Ya perdiste la noción del tiempo; hace frío y te caés de sueño sobre el volante. Si tarda tanto en volverse, pensás, debe estar realmente aterrado. O tal vez rompió su bicicleta por alguna picada y quedó a pie. El rugido lejano de un Autotransportes Güemes a toda marcha te despabila y entendés que ya querés volverte; te desperezás, te acomodás en el asiento y estás por echar mano al encendido cuando ves encenderse la luz de la bicicleta; el tipo se trepó a ella y empieza a pedalear como para la medalla olímpica, como no pudiendo creer que el camino está libre y tratando de ganar la avenida antes de que el milagro se desvanezca.
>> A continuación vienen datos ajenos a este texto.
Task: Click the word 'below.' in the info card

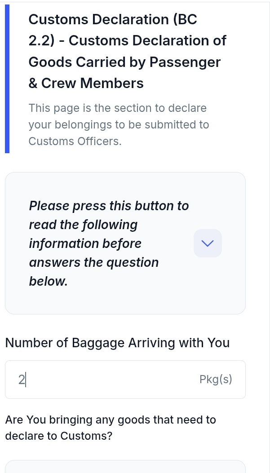Action: (x=48, y=281)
Entre tanto el colectivo se ha hecho más que audible, ya es un estruendo que avanza a Mosconi con algún par de pasajeros somniolentos, con el misterioso apuro de los choferes a la madrugada. Te acomodás, ponés la mano sobre la luz de giro, el tipo está pasando frente a vos, a toda carrera, las chapas y las tuercas del bondi se quejan a metros de la esquina, y presentís que empuñás una escopeta de doble caño. Y disparás.
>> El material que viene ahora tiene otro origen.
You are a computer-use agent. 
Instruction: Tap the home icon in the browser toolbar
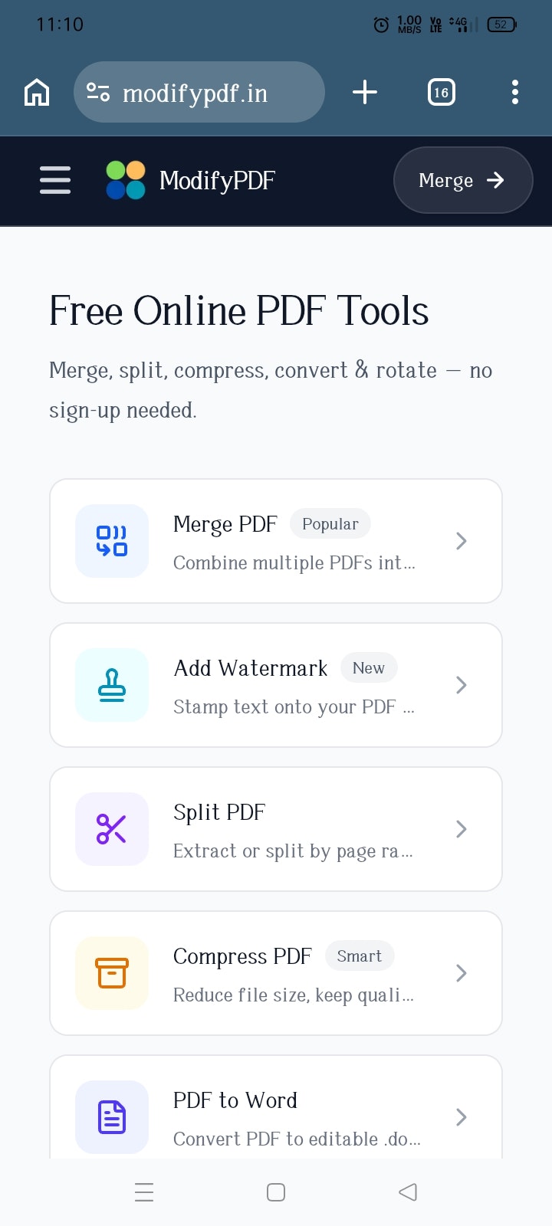[36, 92]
El tipo se tapa la cara con un brazo, como si la luz de giro le quemase la vista, y recorre los veinte metros hasta la esquina así, ciego y a la carrera. Ya sobre Güemes, ya siendo el colectivo el que lo alumbra, ya sin tiempo ni para bocina ni para freno, y todavía estúpidamente con el brazo en la cara, es engullido por el monstruo. El típico golpeteo de la suspensión en los lomos de burro no deja lugar a dudas. El micro frena a una buena cincuentena de metros. Desde el dodge ves apenas un bollo que no permite distinguir tipo y bicicleta. Con el motor aún encendido el chofer baja y corre hacia el amasijo, pero a mitad de camino para en seco y se da vuelta. Está flexionado, con las manos en los muslos. Entonces te caen las fichas: 'lo maté', te decís, y lo repetís incrédulo. El chofer vuelve a su micro, seguramente para llamar a la policía, y te das cuenta de que es hora de esfumarte. Con el motor del Güemes encendido y el chofer aturdido en su cabina, mirando para Mosconi, nadie va a verte pasar. Encendés el motor con cautela, ponés primera y arrancás con sigilo, sin nubes de polvo ni rugidos. Pasás con cuidado de no tocar ni mirar el amasijo y tomás Güemes hacia tu casa. 'Lo maté'. Sabés que te vas a llevar tu secreto a la tumba; a Clara le vas a decir que lo insultaste por la ventanilla y despues te fuiste a la rotonda YPF a putear a los gritos hasta que se te pasó. 'Lo maté', no podés parar de decirte. 'Lo maté... Con la luz de giro'. Y no podés evitar una sonrisa ni, en seguida, la carcajada.